Saved data entries

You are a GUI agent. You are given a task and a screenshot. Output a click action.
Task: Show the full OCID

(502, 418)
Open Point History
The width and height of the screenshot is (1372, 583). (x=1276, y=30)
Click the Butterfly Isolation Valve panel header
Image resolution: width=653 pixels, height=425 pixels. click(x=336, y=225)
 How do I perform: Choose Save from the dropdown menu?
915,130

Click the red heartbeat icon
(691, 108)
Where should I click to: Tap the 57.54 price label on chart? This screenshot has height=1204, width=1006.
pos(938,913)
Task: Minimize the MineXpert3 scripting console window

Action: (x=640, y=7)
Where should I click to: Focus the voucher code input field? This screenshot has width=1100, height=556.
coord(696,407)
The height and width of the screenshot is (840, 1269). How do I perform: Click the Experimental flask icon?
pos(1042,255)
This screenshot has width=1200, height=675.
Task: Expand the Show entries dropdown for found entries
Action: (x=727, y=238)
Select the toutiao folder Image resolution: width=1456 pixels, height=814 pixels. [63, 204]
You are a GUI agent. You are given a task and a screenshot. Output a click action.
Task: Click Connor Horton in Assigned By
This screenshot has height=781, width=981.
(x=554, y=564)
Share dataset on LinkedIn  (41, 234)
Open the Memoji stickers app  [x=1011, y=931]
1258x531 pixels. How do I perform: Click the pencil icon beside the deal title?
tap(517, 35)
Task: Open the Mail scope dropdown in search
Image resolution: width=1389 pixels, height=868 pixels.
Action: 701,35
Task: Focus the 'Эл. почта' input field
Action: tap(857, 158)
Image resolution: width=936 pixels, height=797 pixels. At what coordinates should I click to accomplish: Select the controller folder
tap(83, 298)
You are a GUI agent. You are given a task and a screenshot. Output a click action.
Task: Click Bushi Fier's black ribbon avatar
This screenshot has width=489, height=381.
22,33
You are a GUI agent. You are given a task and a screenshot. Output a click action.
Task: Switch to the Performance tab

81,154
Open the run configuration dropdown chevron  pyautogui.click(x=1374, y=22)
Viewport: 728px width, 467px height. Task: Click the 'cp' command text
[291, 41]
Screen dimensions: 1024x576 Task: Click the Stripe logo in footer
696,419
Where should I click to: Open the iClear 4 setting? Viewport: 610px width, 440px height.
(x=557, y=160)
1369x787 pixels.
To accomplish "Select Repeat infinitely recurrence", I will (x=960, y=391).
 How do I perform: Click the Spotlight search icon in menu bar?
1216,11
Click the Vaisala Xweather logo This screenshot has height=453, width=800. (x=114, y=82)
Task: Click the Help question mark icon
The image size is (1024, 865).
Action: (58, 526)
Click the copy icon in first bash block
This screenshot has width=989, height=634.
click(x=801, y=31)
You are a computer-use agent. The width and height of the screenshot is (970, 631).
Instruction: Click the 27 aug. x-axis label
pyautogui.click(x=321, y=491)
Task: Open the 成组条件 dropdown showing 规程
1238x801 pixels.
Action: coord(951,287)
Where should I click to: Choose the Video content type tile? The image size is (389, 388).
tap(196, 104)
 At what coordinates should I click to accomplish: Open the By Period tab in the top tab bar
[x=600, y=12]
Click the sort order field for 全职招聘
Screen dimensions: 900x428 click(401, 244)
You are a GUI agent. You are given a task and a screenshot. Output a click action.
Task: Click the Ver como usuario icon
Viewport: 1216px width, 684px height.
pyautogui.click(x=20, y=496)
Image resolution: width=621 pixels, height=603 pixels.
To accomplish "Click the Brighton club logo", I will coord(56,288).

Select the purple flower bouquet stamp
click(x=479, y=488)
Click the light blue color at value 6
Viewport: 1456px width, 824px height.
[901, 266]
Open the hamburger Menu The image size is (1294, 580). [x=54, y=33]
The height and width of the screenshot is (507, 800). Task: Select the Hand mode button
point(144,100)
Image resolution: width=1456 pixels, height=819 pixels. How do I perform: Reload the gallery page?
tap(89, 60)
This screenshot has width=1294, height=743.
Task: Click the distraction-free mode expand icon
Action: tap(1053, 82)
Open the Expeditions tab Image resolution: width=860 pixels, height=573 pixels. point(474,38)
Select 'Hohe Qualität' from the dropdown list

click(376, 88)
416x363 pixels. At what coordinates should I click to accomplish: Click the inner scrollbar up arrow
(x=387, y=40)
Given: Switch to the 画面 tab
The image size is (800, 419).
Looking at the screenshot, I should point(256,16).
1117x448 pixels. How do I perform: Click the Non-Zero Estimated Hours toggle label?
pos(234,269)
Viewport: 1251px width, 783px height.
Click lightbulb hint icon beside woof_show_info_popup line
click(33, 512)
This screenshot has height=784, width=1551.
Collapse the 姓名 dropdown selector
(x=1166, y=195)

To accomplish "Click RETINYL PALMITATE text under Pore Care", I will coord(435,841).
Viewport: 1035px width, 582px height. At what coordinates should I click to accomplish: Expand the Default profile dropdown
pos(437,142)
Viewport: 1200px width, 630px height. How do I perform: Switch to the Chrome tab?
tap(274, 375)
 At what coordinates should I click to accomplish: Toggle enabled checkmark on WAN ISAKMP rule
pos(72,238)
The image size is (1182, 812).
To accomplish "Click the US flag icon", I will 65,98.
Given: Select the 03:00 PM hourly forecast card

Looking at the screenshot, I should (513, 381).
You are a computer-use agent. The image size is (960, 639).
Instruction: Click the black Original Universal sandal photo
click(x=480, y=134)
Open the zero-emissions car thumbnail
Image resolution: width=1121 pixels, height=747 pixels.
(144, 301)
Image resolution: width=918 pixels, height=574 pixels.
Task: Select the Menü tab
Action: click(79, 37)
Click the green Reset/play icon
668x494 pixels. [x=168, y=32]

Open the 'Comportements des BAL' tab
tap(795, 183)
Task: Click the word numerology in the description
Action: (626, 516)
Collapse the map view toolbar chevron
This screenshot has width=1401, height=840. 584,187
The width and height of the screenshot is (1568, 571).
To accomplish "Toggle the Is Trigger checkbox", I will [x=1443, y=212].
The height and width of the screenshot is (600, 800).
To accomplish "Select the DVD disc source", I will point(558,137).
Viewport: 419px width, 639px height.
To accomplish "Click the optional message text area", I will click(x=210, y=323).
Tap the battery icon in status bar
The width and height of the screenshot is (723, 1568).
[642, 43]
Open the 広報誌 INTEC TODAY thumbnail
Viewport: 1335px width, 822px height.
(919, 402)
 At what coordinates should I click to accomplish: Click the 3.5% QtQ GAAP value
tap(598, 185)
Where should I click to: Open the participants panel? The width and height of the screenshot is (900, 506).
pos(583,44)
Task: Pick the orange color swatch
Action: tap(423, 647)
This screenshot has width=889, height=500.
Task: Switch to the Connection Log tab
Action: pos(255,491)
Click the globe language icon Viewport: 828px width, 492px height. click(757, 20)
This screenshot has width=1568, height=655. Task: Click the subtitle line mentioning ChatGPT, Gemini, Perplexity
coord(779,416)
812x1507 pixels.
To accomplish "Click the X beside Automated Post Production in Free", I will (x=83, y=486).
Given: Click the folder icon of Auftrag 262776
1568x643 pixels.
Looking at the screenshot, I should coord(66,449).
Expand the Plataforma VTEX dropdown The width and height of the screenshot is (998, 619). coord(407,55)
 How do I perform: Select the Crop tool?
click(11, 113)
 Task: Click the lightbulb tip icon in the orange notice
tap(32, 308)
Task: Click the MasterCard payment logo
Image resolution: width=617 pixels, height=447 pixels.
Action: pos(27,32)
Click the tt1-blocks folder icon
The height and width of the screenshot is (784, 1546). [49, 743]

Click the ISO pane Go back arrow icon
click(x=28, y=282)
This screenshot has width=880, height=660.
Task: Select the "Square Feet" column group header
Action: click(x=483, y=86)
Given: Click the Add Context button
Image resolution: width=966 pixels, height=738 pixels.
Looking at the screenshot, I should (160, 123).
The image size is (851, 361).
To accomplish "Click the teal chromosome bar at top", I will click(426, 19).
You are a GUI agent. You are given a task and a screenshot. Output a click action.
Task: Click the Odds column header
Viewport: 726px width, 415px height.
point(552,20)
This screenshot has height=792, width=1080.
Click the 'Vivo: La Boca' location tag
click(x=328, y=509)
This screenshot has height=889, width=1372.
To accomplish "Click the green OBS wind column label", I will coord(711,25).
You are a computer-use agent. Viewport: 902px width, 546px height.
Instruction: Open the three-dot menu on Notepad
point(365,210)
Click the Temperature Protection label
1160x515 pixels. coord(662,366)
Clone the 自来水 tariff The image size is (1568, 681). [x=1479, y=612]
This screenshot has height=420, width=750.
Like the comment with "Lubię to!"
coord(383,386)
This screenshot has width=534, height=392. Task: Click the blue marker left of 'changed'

About this task
Copy the lines above exactly, beginning at the line that has "Viewport: 728px width, 467px" and stopping after the line that has "1369x787 pixels.", and omit the rest.

The answer
Viewport: 728px width, 467px height. Task: Click the 'cp' command text
[291, 41]
Screen dimensions: 1024x576 Task: Click the Stripe logo in footer
696,419
Where should I click to: Open the iClear 4 setting? Viewport: 610px width, 440px height.
(x=557, y=160)
1369x787 pixels.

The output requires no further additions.